** THE REQUEST **
Reproduce the following records line for line, with no changes, and leave the pictures out of your answer.
===== MATERIAL FOR THIS EXERCISE =====
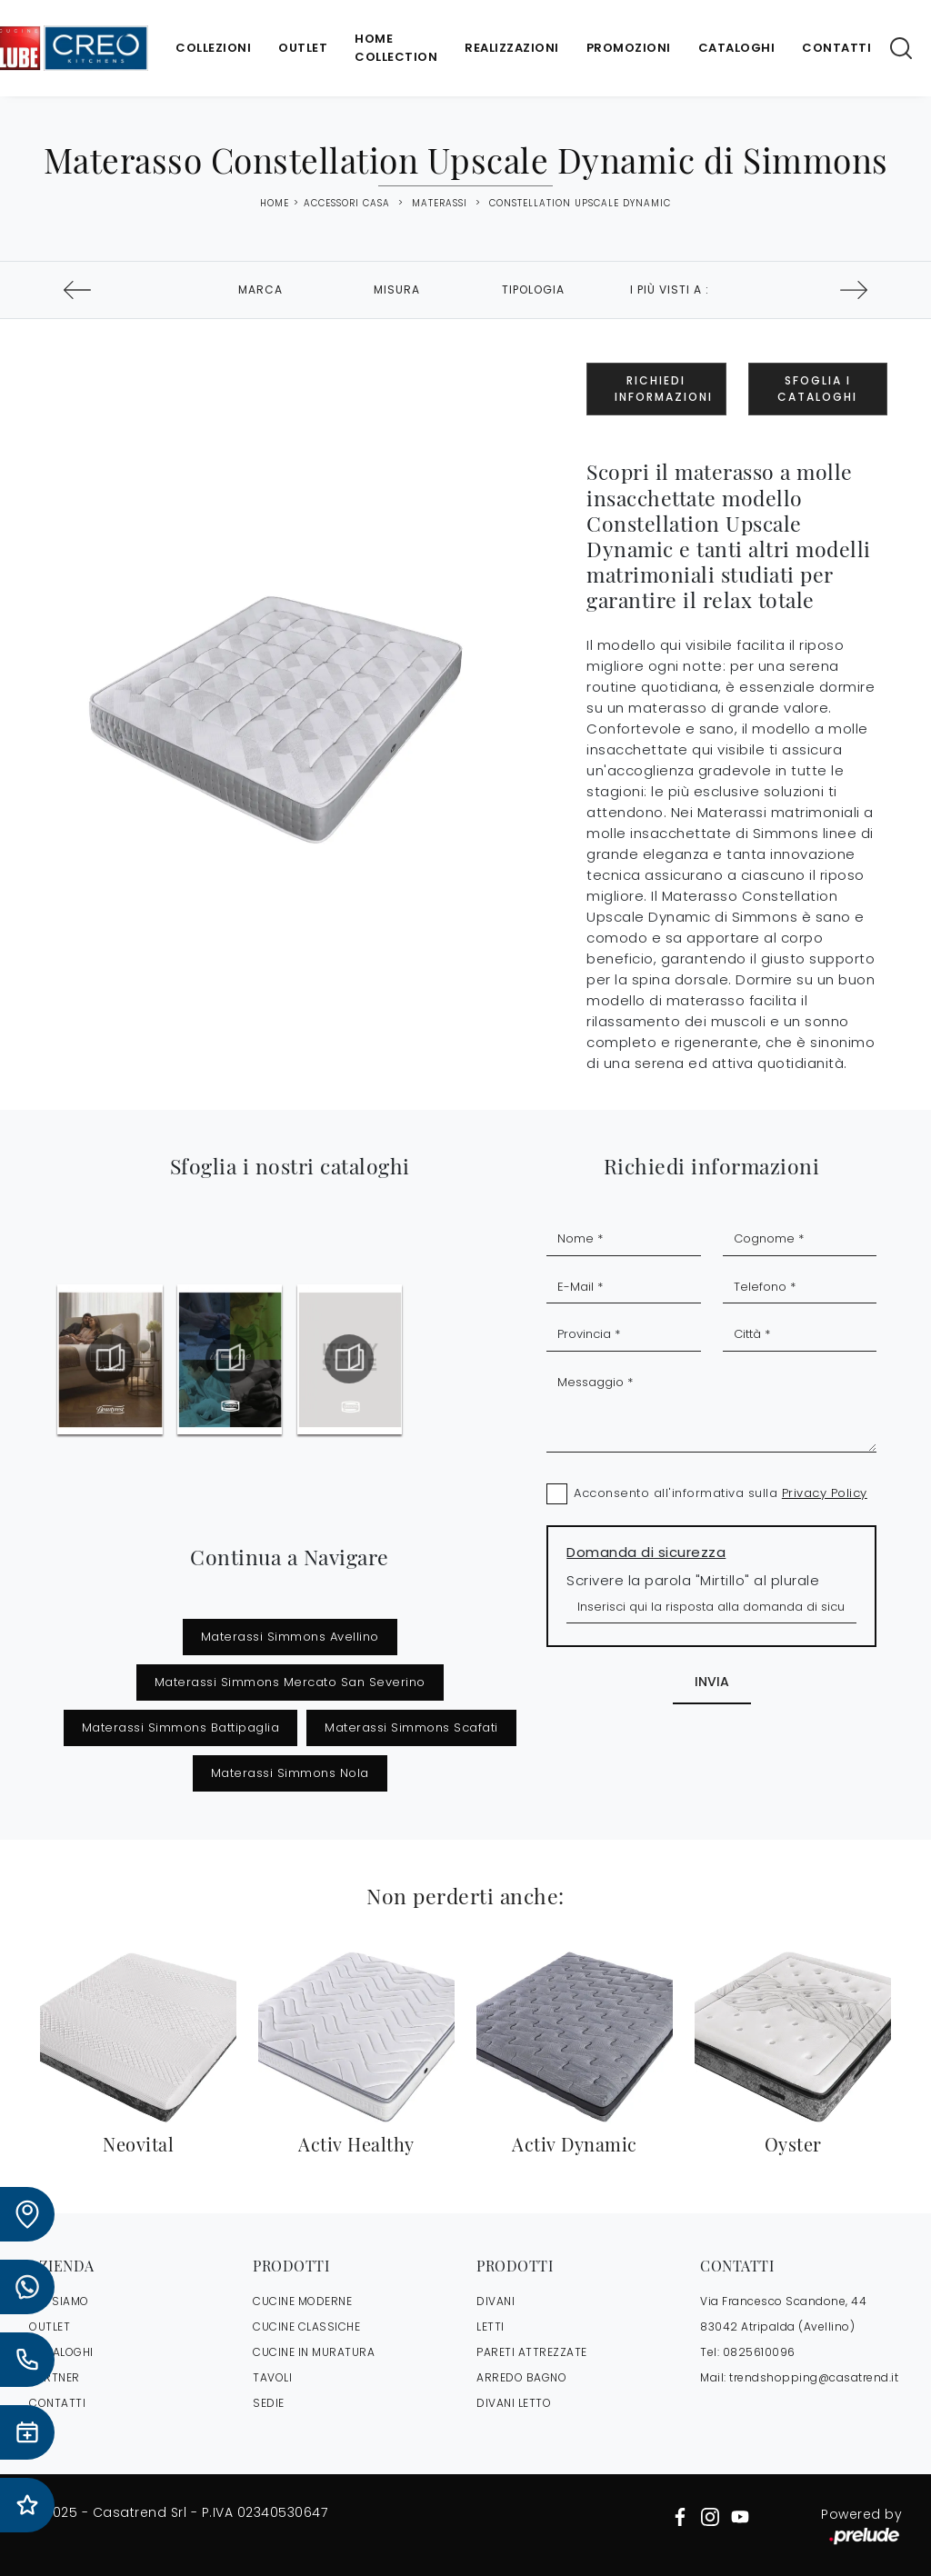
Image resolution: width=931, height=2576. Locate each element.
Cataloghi (737, 47)
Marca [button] (260, 289)
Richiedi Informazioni (664, 388)
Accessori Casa (347, 203)
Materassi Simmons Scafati (411, 1727)
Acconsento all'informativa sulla (720, 1493)
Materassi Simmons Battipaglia (181, 1727)
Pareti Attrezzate (531, 2352)
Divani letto (513, 2403)
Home (274, 203)
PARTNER (54, 2377)
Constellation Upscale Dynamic (580, 203)
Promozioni (628, 47)
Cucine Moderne (302, 2301)
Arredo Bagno (521, 2377)
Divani (495, 2301)
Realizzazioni (512, 47)
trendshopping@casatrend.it (813, 2377)
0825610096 (759, 2352)
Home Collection (396, 47)
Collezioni (213, 47)
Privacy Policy (824, 1493)
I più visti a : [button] (669, 289)
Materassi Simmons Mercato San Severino (290, 1682)
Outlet (302, 47)
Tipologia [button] (533, 289)
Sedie (269, 2403)
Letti (490, 2326)
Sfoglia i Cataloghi (817, 388)
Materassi (439, 203)
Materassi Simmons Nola (290, 1773)
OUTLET (49, 2326)
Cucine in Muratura (314, 2352)
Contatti (836, 47)
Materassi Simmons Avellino (290, 1636)
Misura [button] (397, 289)
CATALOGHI (61, 2352)
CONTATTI (57, 2403)
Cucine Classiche (306, 2326)
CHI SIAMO (59, 2301)
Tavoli (272, 2377)
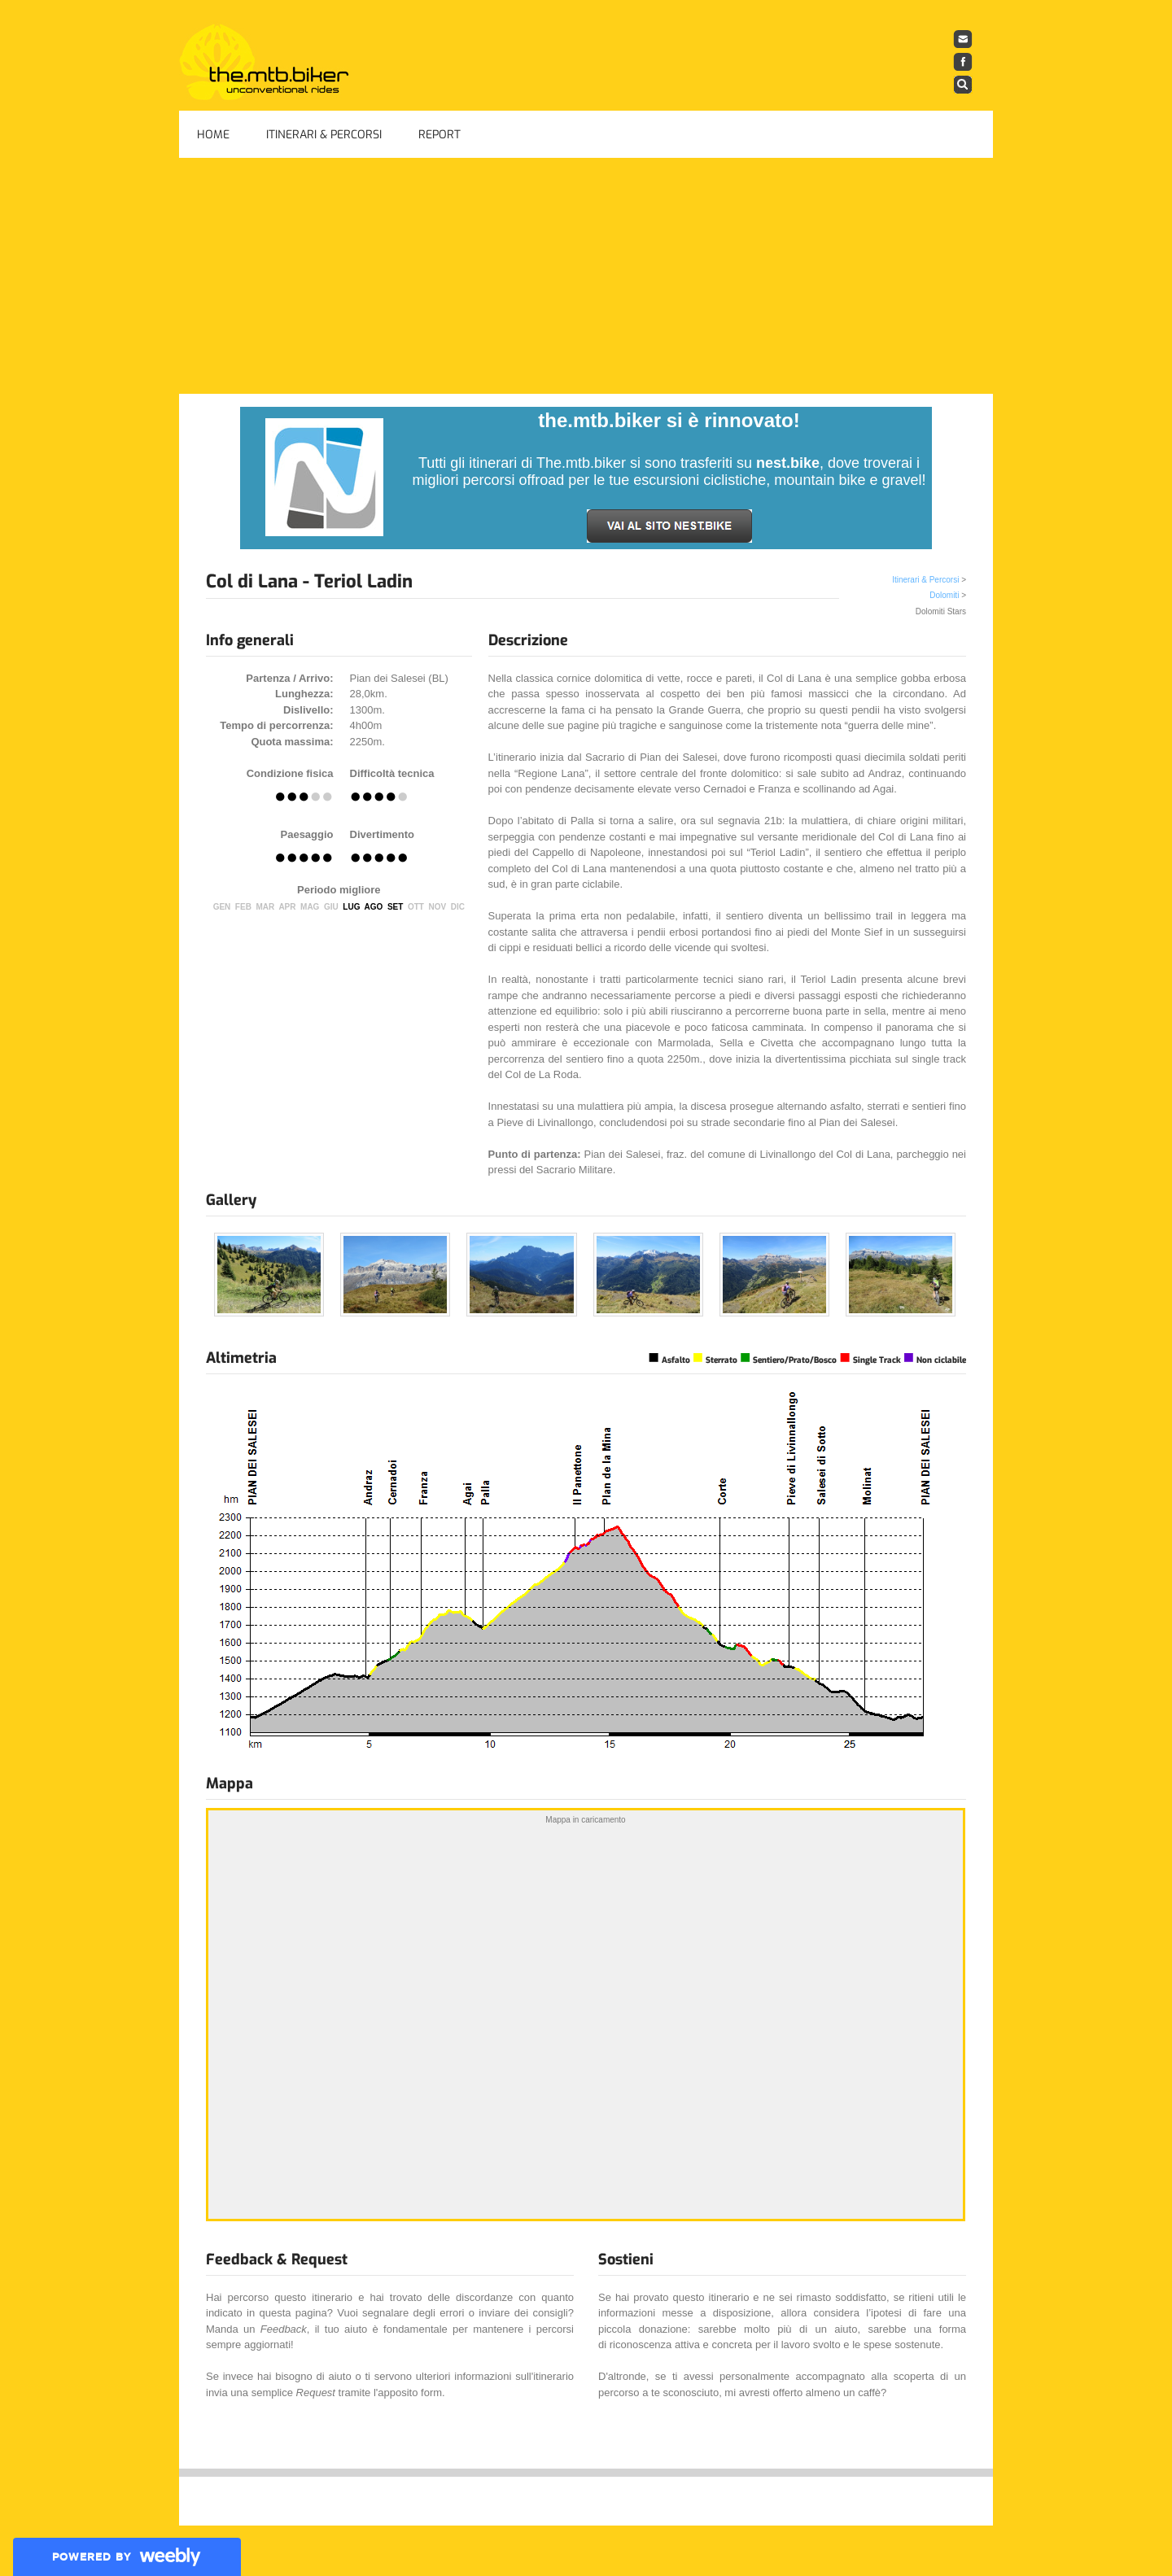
=====
** RESPONSE TO THE TASK **
Image resolution: width=931, height=2576. Locate each element.
Cataloghi (737, 47)
Marca [button] (260, 289)
Richiedi Informazioni (664, 388)
Accessori Casa (347, 203)
Materassi Simmons Scafati (411, 1727)
Acconsento all'informativa sulla (720, 1493)
Materassi Simmons Battipaglia (181, 1727)
Pareti Attrezzate (531, 2352)
Divani letto (513, 2403)
Home (274, 203)
PARTNER (54, 2377)
Constellation Upscale Dynamic (580, 203)
Promozioni (628, 47)
Cucine Moderne (302, 2301)
Arredo Bagno (521, 2377)
Divani (495, 2301)
Realizzazioni (512, 47)
trendshopping@casatrend.it (813, 2377)
0825610096 (759, 2352)
Home Collection (396, 47)
Collezioni (213, 47)
Privacy Policy (824, 1493)
I più visti a : [button] (669, 289)
Materassi Simmons Mercato San Severino (290, 1682)
Outlet (302, 47)
Tipologia [button] (533, 289)
Sedie (269, 2403)
Letti (490, 2326)
Sfoglia i Cataloghi (817, 388)
Materassi (439, 203)
Materassi Simmons Nola (290, 1773)
OUTLET (49, 2326)
Cucine in Muratura (314, 2352)
Contatti (836, 47)
Materassi Simmons Avellino (290, 1636)
Misura [button] (397, 289)
CATALOGHI (61, 2352)
CONTATTI (57, 2403)
Cucine Classiche (306, 2326)
CHI SIAMO (59, 2301)
Tavoli (272, 2377)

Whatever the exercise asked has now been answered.